Когда Джозефу было десять лет, зрение у отца совсем испортилось. Сперва он отставлял газету подальше от глаз, на всю длину руки. А потом и вовсе перестал читать — не мог. А мама читать не умела. Там, на старой родине, девочкам необязательно было учиться, хотя некоторые, конечно, учились. Теперь Джозеф каждый вечер читал вслух: отец хотел знать, что творится в мире. Читать на идише было трудно, Джозеф то и дело спотыкался и знал, что отец недоволен.
Почти слепой, Макс Фридман упорно не оставлял свое ремесло, гнулся за машинкой все ниже и ниже, едва не утыкаясь носом в ткань, при неверном желтом свете газовых ламп: на окно падала тень от пожарной лестницы и в мастерской было темно даже в полдень. Когда же отец признался самому себе, что работать больше не сможет, мастерскую закрыли, и мать — хоть вслух этого никто не произносил — стала кормилицей семьи.
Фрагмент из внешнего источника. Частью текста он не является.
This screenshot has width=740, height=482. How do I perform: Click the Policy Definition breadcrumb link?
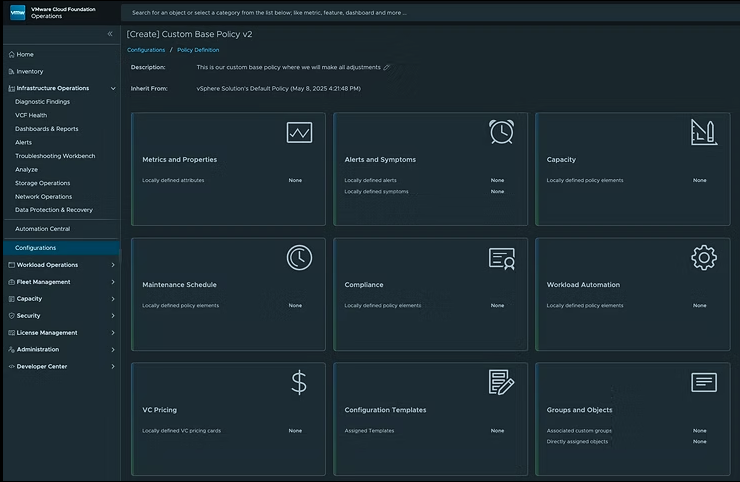point(198,49)
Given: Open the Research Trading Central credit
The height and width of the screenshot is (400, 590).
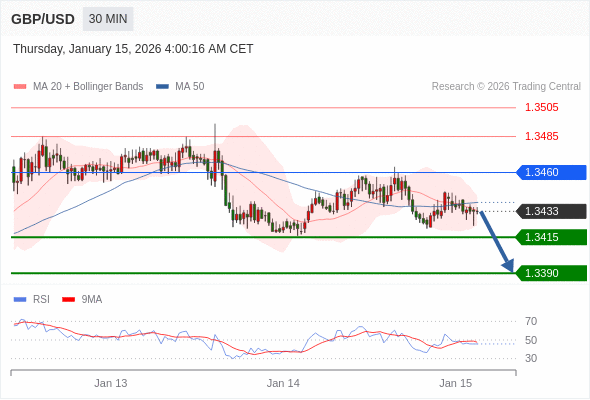Looking at the screenshot, I should point(506,87).
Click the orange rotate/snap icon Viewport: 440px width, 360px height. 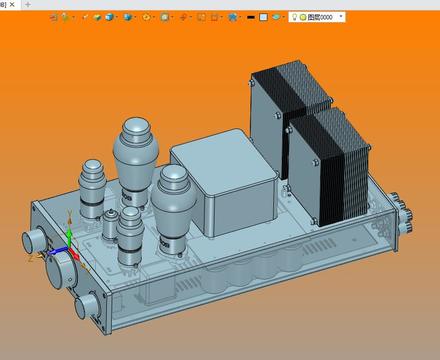point(183,17)
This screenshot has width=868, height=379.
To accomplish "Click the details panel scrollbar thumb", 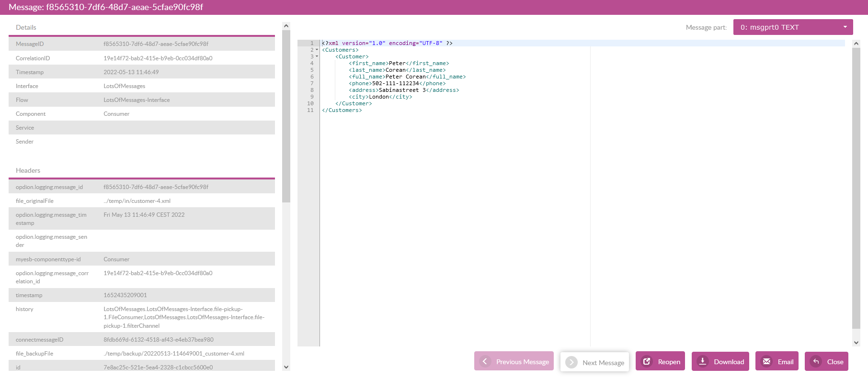I will pyautogui.click(x=286, y=115).
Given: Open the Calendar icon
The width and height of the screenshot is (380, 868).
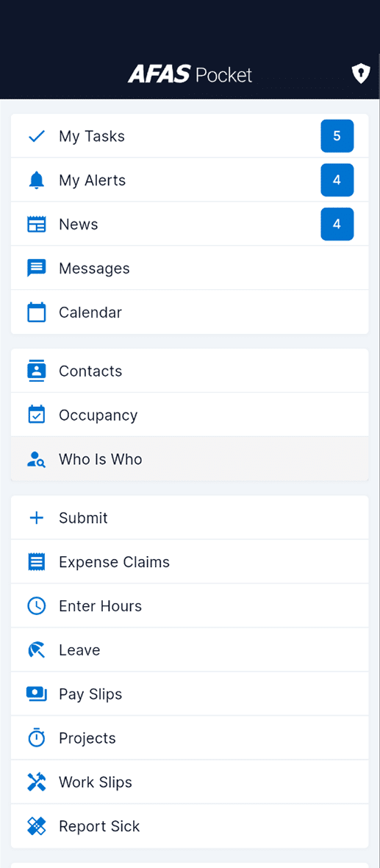Looking at the screenshot, I should [x=37, y=312].
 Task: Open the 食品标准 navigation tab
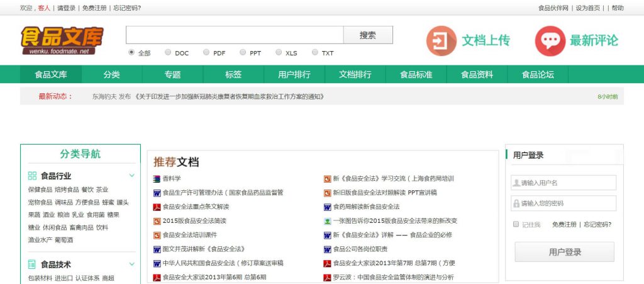point(416,74)
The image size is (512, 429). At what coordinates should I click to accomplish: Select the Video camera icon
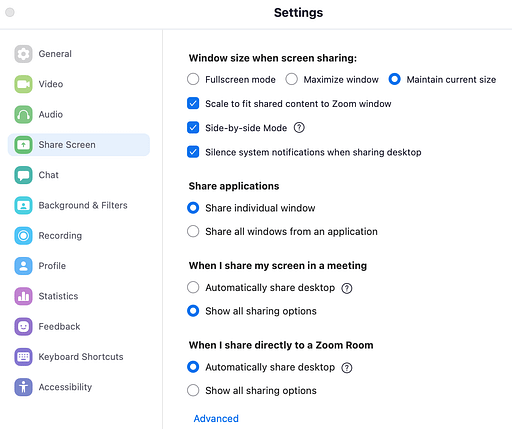click(23, 84)
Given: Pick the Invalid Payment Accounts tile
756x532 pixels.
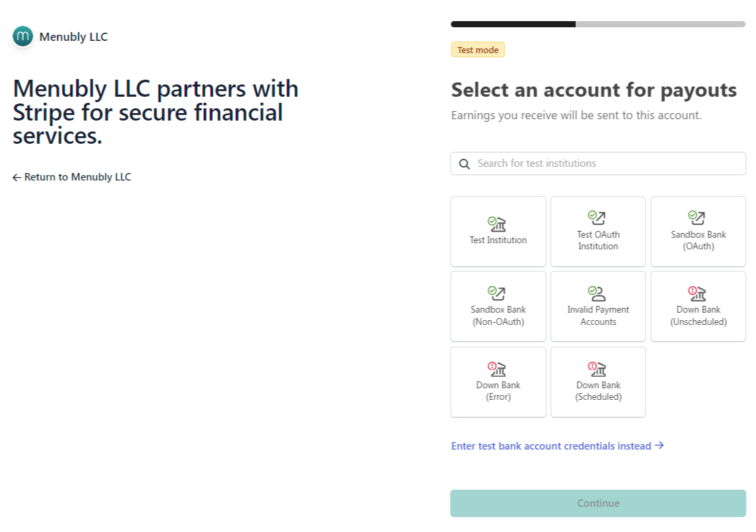Looking at the screenshot, I should (598, 307).
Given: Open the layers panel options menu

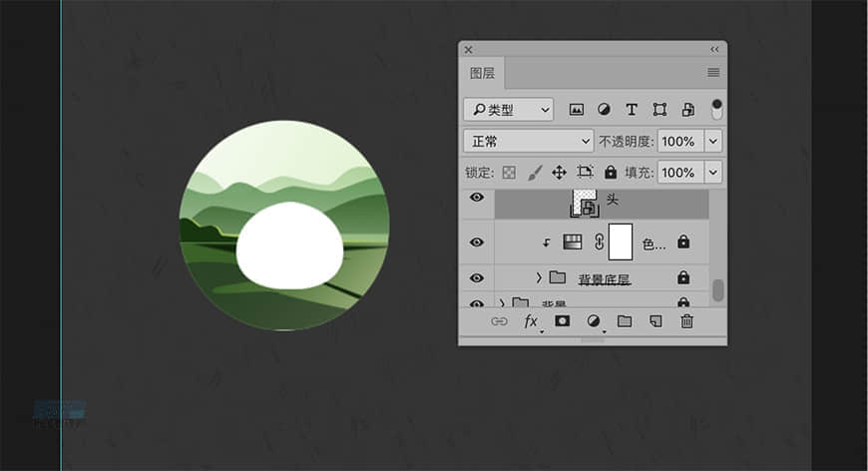Looking at the screenshot, I should point(713,73).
Их лавка представляла собой квадратное помещение, покупатели попадали сюда прямо с улицы. Напротив двери тянулся прилавок, сбоку стоял высокий холодильный шкаф коричневого цвета. Жили они в двух задних комнатенках, разделенных темно-зеленой занавеской, — совершенно так же, как в швейне, что осталась неподалеку, в двух кварталах от магазина. Стол был накрыт той же, некогда синей, а теперь серой с потеками клеенкой. Здесь они ели, здесь же мама делала картофельный салат и шинковала капусту — на продажу. Готовые салаты отправлялись в коричневый холодильник, к молоку и бутылкам с содовой водой. Хлеб лежал на прилавке; кофе, сахар и специи выстраивались на полке; печенье и конфеты хранились в коробках — на полу, а рядом в пузатых бочонках плавали в пенистом рассоле помидоры, огурцы и перец. Когда входил покупатель, звякал колокольчик. Летом этот механизм не действовал, потому что на сетчатой двери лопнула пружина. Чинить папа ничего не умел, и дверь болталась открытая. С потолка свисали желтые клейкие спиральки, и на них налипали огромные мухи, омерзительные, черные, со слизистым мокрым нутром, вскормленные конским навозом на зловонных улицах… Странно, что отец, такой чистюля, не обращает на мух никакого внимания, думал Джозеф. Лишь много позже он понял, что отец их попросту не видел.
Мама стояла за прилавком с шести утра до десяти вечера. Нет, покупателей было не так много, но никогда не знаешь, когда им вздумается прийти. Иногда колокольчик звякал и после десяти вечера.
— Ой, миссис Фридман, я увидела — у вас свет горит — и решила: может, не спите! У нас кофе кончился.
И говорить нечего, такая лавка — удобство для соседей: покупай в неурочный час все, что позабыл купить днем в больших магазинах или у разносчиков, которые уже накрыли свои тележки брезентом и замкнули колеса на цепь. Небольшое удобство. Скромный доход. Убогая жизнь. «Макс Фридман» — значилось на вывеске. А писать-то надо было: «Катя Фридман». Даже в десять лет Джозеф ощущал трагедию семьи.
Сохранилась фотография: Джозеф на ступенях магазина. Первая фотография, не считая младенческой, голышом на лохматой шкуре в ателье у фотографа. На этой ему двенадцать лет. Серьезный мальчик в бриджах, фуражке, сапогах и длинных черных чулках.
— До чего ж ты глубокомысленный! — засмеялась Анна, разглядывая фотографию. — Точно тебе поручили судьбу всего земного шара.